Text segment:
---

Paul is explicit in verse 1 that the one “who is weak in faith” is not weak in basic Christian faith, but is weak in assurance that his faith permits him to do certain things, such as eating meat. These “weak” are to be wholeheartedly accepted – they are not to be accepted with the ulterior motive of straightening them out. There is to be no phony condescension on the part of the strong, no hidden agenda, but rather simple, unqualified acceptance.
Moreover, the acceptance is to be mutual on the part of both the strong and the weak (vv. 2-3). This mutual acceptance lays bare the psychology behind the rejection of the strong or the weak. The strong, Paul says, “despise” those who do not eat. The idea here is distain. The human tendency is always to despise whatever or whoever we consider weak. To despise the Christian who has a narrower morality – such an attitude is not Christian. On the other hand, because the weak are inclined toward judgmentalism, they are told not to “pass judgment” on meat eaters. The weak tend to be censorious, to pigeon-hole other believers according to their checklists. Too often you and I are guilty of both these errors. Whether we are “weak” or “strong” believers, there is to be mutual, wholehearted acceptance of one another.

---

Data extract:
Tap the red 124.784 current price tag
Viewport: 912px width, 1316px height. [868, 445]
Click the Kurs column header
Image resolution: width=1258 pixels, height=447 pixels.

---

Work task:
Reproduce word for word the part of the passage about the weak and the strong, starting at "Paul is explicit" and ending at "simple, unqualified acceptance.".

Worked solution:
Paul is explicit in verse 1 that the one “who is weak in faith” is not weak in basic Christian faith, but is weak in assurance that his faith permits him to do certain things, such as eating meat. These “weak” are to be wholeheartedly accepted – they are not to be accepted with the ulterior motive of straightening them out. There is to be no phony condescension on the part of the strong, no hidden agenda, but rather simple, unqualified acceptance.